▶ _Task to carry out_
Go through the records and report each line holding the string "computer".

[Records from a data collection]

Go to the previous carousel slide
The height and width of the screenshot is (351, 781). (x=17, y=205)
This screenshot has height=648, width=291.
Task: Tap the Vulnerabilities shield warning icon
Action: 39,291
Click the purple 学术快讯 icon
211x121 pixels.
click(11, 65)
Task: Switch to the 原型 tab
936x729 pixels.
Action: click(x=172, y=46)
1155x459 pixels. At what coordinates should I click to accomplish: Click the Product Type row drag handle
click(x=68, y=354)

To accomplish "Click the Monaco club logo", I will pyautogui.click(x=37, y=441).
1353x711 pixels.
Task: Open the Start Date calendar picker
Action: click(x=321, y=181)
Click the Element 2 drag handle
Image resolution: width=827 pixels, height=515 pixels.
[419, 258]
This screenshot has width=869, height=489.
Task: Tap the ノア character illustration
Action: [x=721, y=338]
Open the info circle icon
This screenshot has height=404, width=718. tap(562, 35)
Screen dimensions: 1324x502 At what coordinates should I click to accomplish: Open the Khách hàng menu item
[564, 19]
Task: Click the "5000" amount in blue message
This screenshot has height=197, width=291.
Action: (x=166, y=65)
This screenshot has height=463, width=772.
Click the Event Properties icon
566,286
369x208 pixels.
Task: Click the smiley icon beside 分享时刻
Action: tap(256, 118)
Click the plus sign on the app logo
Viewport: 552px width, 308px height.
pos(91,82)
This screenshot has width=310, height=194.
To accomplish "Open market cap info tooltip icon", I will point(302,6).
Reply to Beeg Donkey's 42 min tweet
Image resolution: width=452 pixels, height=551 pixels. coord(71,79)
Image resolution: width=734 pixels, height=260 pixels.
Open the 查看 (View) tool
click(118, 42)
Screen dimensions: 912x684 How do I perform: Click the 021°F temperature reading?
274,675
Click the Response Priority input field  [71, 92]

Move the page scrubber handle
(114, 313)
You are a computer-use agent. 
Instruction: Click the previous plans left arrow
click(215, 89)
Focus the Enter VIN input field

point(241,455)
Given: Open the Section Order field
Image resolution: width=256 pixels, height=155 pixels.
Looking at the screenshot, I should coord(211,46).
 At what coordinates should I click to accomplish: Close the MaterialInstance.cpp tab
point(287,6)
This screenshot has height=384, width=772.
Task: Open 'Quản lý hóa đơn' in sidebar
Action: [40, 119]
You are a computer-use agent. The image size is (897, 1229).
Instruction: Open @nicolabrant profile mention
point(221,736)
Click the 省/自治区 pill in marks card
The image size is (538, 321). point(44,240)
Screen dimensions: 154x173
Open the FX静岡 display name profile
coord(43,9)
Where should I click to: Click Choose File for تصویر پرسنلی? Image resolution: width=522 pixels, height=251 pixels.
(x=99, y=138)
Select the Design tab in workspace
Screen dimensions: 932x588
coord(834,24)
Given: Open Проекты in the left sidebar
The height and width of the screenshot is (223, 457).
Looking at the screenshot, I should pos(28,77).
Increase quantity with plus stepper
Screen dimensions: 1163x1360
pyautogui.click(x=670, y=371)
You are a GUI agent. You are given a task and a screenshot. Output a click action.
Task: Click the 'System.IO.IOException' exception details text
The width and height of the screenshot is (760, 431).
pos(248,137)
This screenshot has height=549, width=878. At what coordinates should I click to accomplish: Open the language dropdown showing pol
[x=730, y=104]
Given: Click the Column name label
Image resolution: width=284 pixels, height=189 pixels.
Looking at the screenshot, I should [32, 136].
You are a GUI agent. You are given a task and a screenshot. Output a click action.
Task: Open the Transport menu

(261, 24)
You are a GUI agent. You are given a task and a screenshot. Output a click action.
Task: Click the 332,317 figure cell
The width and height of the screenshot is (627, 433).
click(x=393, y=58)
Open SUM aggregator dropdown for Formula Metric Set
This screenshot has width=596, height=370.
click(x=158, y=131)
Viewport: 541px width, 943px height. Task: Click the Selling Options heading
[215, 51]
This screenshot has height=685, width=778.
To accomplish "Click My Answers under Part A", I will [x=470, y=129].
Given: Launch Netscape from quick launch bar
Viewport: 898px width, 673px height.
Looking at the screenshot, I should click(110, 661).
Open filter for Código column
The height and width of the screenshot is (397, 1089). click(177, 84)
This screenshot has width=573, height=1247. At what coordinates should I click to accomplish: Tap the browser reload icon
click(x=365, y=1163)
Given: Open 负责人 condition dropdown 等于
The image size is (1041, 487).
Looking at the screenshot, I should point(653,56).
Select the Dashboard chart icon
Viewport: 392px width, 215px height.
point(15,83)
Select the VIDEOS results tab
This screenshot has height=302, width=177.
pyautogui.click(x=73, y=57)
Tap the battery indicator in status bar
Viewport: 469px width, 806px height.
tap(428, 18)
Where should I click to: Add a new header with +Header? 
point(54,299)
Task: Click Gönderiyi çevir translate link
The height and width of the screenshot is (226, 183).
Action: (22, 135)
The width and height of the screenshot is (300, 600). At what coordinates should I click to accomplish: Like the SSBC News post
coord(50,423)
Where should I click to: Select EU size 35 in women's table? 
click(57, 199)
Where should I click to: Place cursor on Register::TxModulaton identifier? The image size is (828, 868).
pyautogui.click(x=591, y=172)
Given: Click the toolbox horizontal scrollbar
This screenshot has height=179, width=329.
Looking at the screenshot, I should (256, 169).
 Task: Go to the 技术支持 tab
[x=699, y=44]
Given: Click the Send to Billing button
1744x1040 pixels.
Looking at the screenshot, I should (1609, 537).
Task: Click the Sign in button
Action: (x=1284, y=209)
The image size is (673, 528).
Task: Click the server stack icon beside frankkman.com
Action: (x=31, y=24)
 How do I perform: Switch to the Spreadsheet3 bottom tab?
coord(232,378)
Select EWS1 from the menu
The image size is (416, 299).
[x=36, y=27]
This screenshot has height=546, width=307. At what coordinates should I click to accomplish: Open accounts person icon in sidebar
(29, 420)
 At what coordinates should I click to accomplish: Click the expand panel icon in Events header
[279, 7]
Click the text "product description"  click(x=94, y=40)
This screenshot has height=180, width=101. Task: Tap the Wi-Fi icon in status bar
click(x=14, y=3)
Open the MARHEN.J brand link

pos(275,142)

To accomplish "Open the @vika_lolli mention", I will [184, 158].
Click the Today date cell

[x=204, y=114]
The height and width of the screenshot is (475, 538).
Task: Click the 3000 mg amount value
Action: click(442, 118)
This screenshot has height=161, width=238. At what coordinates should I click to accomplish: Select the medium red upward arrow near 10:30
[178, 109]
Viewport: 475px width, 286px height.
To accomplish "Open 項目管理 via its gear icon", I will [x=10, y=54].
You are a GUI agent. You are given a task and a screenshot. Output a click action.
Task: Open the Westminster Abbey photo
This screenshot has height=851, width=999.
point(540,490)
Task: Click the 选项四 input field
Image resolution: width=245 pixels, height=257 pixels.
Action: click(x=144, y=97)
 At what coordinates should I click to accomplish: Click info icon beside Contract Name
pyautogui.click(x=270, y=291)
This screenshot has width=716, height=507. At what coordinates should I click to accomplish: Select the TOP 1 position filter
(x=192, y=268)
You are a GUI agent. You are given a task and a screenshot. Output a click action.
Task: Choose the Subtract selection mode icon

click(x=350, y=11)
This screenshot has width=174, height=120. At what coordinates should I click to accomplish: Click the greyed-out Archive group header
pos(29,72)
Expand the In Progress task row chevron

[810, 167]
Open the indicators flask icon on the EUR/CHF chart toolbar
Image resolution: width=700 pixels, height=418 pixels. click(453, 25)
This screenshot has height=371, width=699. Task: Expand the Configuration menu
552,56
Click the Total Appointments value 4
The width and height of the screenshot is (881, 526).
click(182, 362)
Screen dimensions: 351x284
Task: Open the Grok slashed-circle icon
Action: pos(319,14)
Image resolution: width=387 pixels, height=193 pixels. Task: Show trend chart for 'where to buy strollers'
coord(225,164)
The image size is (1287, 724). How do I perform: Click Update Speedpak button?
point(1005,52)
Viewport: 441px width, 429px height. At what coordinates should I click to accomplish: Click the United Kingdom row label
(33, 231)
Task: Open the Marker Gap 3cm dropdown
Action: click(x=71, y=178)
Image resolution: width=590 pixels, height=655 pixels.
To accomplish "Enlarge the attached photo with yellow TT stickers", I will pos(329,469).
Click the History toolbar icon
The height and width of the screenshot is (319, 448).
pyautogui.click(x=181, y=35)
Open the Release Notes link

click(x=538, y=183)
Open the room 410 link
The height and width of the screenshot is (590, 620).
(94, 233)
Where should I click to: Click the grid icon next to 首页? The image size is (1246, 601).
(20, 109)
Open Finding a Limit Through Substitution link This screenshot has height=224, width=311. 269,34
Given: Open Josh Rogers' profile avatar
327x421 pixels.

▶ _Solution for this problem_
You are a computer-use agent. 
You are a computer-use agent. The image size is (897, 1229).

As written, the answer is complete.